L lostinlosangeles August 13, 2010
More like Grandma Cinema.
Well, I thought Spielberg did one hell of a job. Private Ryan is probably one of the best films ever made. The stabbing scene in the end? Orson Wells never had skills like that. Then again I maybe more affected by it from actually having served overseas with the 101st and seeing things that would make you sht those big boy pants.
T Trashtown August 13, 2010
Hey lost,
When is the last time you weren’t on the computer? Get a life.
T Topricin August 13, 2010
In comparison of truly amazing films, Saving Private Ryan is a lukewarm three out of ten: smaltzy, Hollywood formula. Try “Life and Nothing But” (French), try “The Postman” (Italian). If SPR is your litmus, you are dim and missing a lot of wonderful cinema out there.
L lostinlosangeles August 13, 2010
Hey Trashtown, did someone forget to tell you it was the age of information? What are you using to read this blog? A stone tablet? Freaking hypocrite.
@Toprican, yeah I know saying Private Ryan is one of the greatest is an easy target for cinema snobs. Thats fine. Glad you are inspired by those films. I’ve seen plenty. Schultze Gets the Blues (German), The Piano Teacher (French), Julian Donkey Boy (American), Antichrist (Von Trier). I am not dim, I know more about cinema than you, I am just not a snob about it and I think you are full of sht if you think there is no formula to all those other films. There is formula in everything. Thanks!
T tom waits August 17, 2010
reading this thread just gave me obsessive compulsive disorder. i didn’t know it was contagious.
A Argentius August 18, 2010
Who IS this guy, anyway?
F frazzlebee August 19, 2010
Tacomadyte is becoming one of my most favoritest people.

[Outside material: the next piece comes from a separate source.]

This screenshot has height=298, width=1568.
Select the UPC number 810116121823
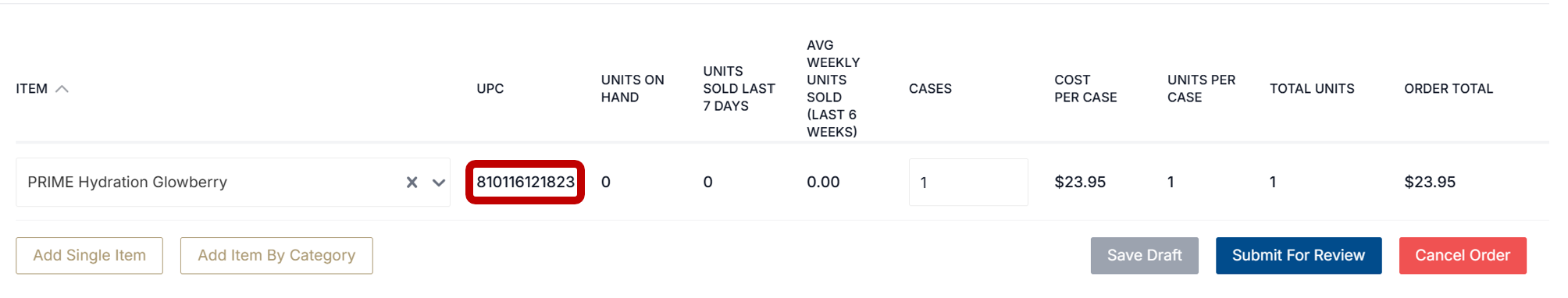(x=526, y=183)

Excited about the short films. Would love someday to see a collection of short films grouped together at a mainstream cinema (especially if it were the adult-drink-serving theater in Gig Harbor (nothing like drinking Merlot while watching Sideways)).
Know what was a great movie? The Princess Bride.

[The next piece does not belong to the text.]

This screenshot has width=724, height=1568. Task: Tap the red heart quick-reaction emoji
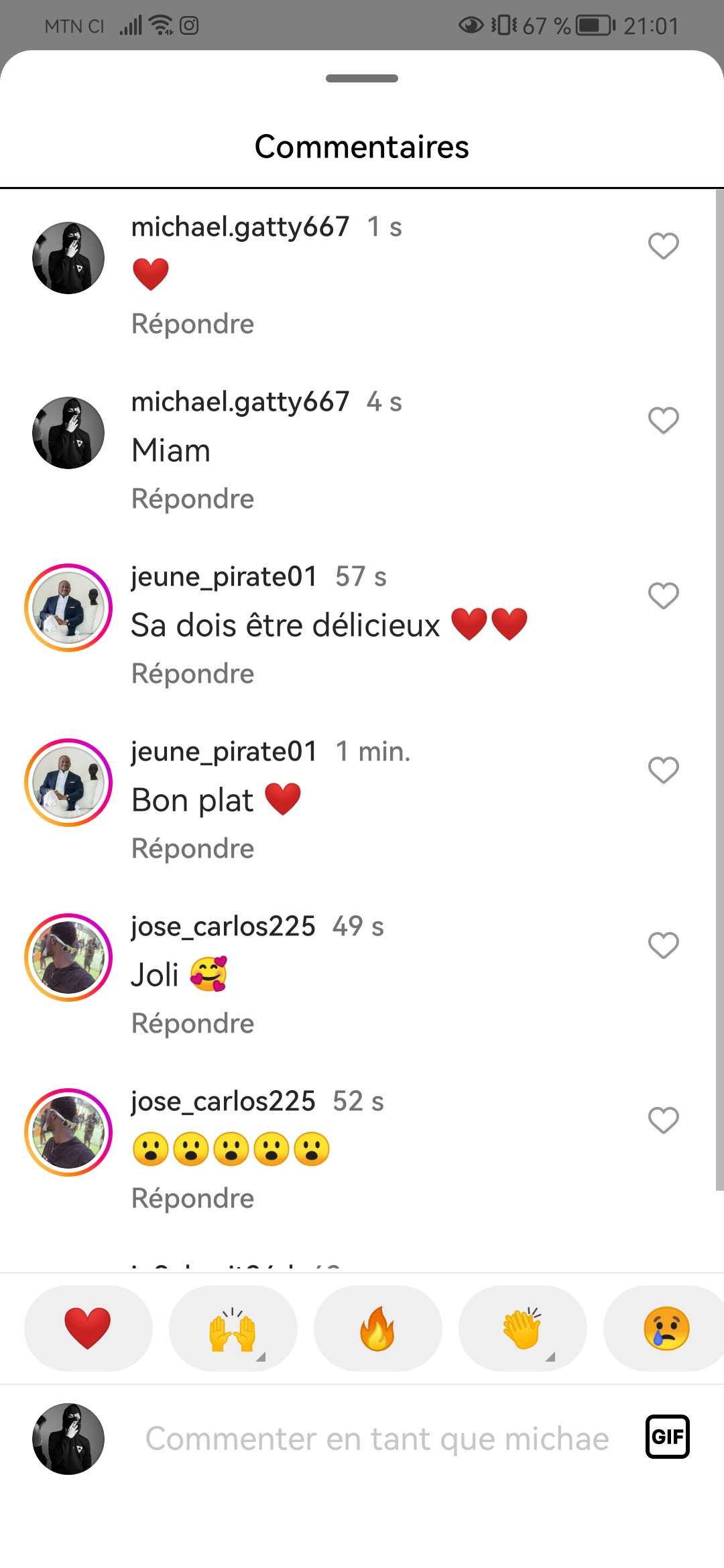point(88,1328)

A Altered Chords August 19, 2010
Princess Bride – eh. Too improbible. You want a great movie? Watch Predator. Now that’s a movie!
M Mofo from the Hood August 19, 2010
“Predator Bride” is a real ballbuster.
T tom waits August 19, 2010
Starship Troopers, dude.
T tom waits August 19, 2010
I should mention that I served with the Federation’s Roughnecks during the invasion of Klendathu. Which is why I like that movie.

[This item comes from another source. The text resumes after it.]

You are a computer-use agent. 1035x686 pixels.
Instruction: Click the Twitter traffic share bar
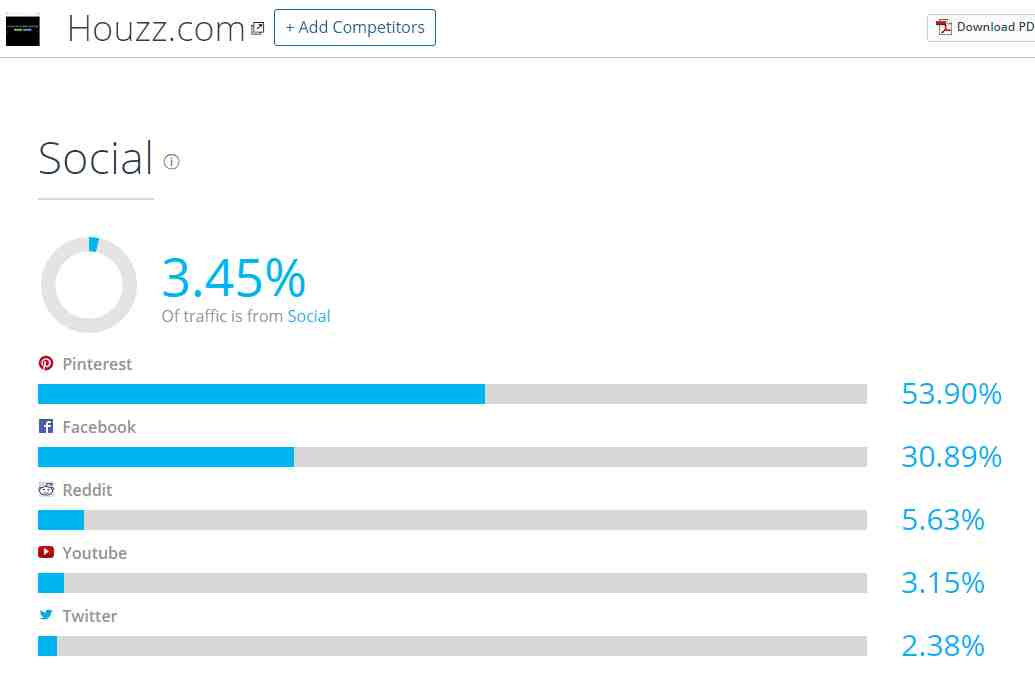click(452, 646)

A Altered Chords August 19, 2010
I wonder if Inigo Montoya (with sword) could beat up Arnold Schwartzenegger’s character in predator. (no sword needed – he can use logs and stuff)
Or if Inigo Montoya could beat up the actual predator thing?
Predator vs. Inigo Montoya?
M Mofo from the Hood August 20, 2010
In “Predator Bride 2” the predator bride stalks Arnold and then forces him into a compromising position where he busts a nut.
L lostinlosangeles August 20, 2010
OHHHHHH MOFO yeah and then just as arnold is about to sling some gogurt, the sequence cuts away to the face he makes in total recall pulling that tracking device out of his nose.
M Mofo from the Hood August 20, 2010
Totally humiliated, Arnold seeks revenge on the Predator Bride by enlisting help from his old friends RoboCop, the Six Million Dollar Man and Ellen Degenerate.